Would not this lay a foundation for their future improvement, and direct their inclinations to useful subjects, such as would make them above the imputations of some unkind gentlemen, who allot to their parts common tea-table prattle, while they do all they can to make them fit for nothing else, and then upbraid them for it? And would not the men find us better and more suitable companions and assistants to them in every useful purpose of life? O that your lordly sex were all like my dear Mr B―! I don't mean, that they should all take raw, uncouth, unbred, lowly girls, as I was, from the cottage, and, destroying all distinction, make such their wives. I cannot mean this; because there is a far greater likelihood, that such a one, when she comes to be lifted up into so dazzling a sphere, would have her head made giddy with her exultation, than that she would balance herself well in it; and then to what a blot, over all the fair page of a long life, would this little drop of dirty ink spread itself! What a standing disreputation to the choice of a gentleman!

But this I mean, That after a gentleman had entered into the marriage state with a young creature, (saying nothing at all of birth or descent,) far inferior to him in learning, in parts, in knowledge of the world, and in all the graces which make conversation agreeable and improving, he would, as you do, endeavour to make

her fit company for himself, as he shall find she is willing to improve, and capable of improvement; that he would direct her taste, point out to her proper subjects for her amusement and instruction; travel with her now and then, a month in the year perhaps; and shew her the world, after he has encouraged her to put herself forward at his own table, and at the houses of his friends, and has seen, that she will not do him great discredit anywhere. What obligations and opportunities too, will this give her to love and honour such a husband, every hour, more and more! as she will see his wisdom in a thousand instances, and experience his indulgence to her in ten thousand, (for which other wise no opportunity could have so fitly offered,) to the praise of his politeness, and the honour of them both! And then, when select parties of pleasure or business engaged him not abroad, in his home conversation, to have him, as my dear Mr B does, delight to instruct and open her views, and inspire her with an ambition to enlarge her mind, and more and more to excel! What an intellectual kind of married life, as I may call it, would such persons find theirs! and how suitable to the rules of policy and self-love in the gentleman! for is not the wife, and are not her improvements, all his own?-absolutely, as I may say, his own? And does not every excellence she can be adorned by, redound to her husband's honour, because she is his, even more than to her own? In like manner, as no dishonour affects a man so much, as that which he receives from a bad wife.

But where, would some say, were they to see what I write, is such a gentleman as Mr Bto be met with? Look around and see where, with all the advantages of sex, of education, of travel, of conversation in the open world, a gentleman of his abilities to instruct and inform, is to be found? And there are others, who, perhaps, will question the capacities or inclinations of our sex in general, to improve in useful knowledge, were they to meet with such kind instructors, either in the characters of parents or husbands.

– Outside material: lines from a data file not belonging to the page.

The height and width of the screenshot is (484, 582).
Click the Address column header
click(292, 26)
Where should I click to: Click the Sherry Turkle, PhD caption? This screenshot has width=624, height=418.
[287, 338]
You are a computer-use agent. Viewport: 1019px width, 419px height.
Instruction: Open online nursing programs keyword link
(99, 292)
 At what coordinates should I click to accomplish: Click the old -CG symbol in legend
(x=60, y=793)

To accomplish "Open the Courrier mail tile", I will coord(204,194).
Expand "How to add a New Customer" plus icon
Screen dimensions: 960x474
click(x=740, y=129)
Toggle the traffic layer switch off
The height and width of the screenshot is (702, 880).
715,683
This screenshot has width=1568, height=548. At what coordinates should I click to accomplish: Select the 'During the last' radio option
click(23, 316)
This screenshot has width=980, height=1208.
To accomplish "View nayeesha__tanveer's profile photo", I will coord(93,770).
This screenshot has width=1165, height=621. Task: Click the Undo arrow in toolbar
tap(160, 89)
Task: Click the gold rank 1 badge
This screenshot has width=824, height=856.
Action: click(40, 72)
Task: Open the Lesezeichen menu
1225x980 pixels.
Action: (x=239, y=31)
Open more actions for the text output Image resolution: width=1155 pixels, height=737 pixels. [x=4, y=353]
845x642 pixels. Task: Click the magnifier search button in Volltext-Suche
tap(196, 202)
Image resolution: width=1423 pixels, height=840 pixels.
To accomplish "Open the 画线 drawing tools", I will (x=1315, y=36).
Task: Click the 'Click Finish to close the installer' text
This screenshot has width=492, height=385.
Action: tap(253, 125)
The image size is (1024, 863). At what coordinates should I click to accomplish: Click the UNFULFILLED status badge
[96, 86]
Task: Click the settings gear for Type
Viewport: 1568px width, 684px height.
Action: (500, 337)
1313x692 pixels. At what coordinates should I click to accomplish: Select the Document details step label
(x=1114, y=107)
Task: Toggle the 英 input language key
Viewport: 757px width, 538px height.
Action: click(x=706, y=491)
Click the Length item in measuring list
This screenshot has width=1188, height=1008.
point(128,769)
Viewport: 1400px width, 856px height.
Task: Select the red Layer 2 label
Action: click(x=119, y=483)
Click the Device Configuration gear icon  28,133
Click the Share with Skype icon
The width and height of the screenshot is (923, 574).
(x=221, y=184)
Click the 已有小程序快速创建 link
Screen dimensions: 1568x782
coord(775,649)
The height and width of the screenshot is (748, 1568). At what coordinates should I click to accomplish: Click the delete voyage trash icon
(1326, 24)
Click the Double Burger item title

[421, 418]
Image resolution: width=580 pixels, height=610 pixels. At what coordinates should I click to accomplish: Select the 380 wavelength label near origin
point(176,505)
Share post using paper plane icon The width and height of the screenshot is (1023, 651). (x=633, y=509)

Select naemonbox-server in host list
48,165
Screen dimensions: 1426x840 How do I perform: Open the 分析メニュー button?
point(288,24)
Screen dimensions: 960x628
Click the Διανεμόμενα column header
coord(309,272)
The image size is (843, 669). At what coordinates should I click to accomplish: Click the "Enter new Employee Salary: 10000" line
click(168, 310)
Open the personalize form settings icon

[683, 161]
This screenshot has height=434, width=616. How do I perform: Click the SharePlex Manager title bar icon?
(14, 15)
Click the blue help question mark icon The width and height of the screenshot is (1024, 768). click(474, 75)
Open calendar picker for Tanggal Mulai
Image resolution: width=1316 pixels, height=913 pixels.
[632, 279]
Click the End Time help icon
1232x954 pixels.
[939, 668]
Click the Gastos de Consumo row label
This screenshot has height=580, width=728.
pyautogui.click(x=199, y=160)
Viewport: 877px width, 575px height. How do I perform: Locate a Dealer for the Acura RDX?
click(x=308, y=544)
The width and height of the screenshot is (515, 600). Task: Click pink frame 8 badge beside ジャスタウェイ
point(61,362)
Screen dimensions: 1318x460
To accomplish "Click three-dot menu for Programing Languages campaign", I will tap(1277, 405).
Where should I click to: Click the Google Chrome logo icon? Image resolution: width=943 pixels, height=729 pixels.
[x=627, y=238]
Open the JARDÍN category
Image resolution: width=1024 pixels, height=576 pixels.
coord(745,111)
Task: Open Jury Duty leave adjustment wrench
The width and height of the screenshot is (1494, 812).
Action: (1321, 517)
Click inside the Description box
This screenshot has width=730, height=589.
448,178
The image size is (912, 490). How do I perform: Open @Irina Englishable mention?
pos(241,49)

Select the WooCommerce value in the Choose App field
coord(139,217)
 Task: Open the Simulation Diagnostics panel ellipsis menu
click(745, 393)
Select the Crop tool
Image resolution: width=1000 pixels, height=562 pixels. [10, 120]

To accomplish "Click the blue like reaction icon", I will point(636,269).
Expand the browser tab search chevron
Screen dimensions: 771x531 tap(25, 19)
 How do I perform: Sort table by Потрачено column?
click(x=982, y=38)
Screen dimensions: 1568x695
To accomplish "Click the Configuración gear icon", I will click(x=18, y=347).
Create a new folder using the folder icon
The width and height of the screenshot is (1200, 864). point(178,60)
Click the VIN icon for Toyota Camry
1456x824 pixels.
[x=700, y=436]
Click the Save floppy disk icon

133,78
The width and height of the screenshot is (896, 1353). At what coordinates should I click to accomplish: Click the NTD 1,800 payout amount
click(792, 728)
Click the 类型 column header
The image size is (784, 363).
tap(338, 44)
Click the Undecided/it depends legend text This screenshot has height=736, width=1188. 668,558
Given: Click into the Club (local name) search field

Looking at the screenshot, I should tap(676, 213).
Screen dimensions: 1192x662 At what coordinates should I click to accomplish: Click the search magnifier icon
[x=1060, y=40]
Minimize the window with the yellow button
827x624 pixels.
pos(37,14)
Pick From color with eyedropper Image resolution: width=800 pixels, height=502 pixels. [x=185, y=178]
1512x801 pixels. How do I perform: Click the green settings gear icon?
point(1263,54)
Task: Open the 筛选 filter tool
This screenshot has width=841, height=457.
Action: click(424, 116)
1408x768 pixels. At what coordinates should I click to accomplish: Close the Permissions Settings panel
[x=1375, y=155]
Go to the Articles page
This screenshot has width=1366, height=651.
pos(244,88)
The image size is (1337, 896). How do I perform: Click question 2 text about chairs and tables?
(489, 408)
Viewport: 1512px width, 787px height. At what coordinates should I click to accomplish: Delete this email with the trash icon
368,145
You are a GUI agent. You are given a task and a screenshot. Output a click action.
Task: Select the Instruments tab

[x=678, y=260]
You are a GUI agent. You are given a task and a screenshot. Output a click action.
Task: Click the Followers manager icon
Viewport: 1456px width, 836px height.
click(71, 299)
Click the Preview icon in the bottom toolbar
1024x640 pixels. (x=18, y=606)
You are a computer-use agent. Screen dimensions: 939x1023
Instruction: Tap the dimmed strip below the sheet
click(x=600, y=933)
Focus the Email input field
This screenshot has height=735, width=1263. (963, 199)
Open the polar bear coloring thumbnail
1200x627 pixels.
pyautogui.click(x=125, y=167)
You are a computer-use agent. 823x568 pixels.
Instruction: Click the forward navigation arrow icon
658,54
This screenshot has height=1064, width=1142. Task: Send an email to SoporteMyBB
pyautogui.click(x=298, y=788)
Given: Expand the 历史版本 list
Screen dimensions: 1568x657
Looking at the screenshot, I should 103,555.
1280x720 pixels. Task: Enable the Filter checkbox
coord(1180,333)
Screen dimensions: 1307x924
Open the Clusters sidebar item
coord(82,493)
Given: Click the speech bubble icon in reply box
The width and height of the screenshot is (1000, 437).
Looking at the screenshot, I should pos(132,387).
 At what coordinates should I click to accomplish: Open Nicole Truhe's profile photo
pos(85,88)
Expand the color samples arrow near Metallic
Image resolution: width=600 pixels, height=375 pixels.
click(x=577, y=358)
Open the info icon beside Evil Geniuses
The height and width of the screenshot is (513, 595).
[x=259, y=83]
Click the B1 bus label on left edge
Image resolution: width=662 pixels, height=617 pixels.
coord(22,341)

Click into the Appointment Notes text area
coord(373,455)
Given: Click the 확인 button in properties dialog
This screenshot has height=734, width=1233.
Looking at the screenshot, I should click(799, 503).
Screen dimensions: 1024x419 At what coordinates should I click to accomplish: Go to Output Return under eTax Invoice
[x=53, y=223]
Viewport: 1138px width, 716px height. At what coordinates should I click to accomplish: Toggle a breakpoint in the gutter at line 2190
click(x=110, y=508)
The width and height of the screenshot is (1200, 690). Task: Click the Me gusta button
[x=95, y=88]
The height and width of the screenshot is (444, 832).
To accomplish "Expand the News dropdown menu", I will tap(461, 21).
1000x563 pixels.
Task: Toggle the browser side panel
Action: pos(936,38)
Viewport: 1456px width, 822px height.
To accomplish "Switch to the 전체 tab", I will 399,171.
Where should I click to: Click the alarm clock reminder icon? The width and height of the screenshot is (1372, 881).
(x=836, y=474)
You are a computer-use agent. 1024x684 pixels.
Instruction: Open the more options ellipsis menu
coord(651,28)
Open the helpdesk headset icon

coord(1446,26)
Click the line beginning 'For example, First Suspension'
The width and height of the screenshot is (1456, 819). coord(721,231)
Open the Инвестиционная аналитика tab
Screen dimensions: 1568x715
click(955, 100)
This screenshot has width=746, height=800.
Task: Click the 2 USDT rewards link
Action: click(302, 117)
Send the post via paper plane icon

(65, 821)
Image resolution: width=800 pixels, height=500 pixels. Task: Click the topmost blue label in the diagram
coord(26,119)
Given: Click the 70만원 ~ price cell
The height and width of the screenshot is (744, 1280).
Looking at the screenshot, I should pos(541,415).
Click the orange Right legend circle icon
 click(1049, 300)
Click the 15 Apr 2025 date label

As to the first, I grant, that it is not easy to find such a gentleman. But for the second, (if it would be excused in me, who am one of the sex, and so may be thought partial to it) I could, by comparisons drawn from the gentlemen and ladies within the circle of my own acquaintance, produce instances, which are so flagrantly in their favour, as might make it suspected that it is policy more than justice, in those who would keep our sex unacquainted with that more eligible turn of education, which gives the gentlemen so many advantages over us in that; and which will shew they have none at all in nature or genius.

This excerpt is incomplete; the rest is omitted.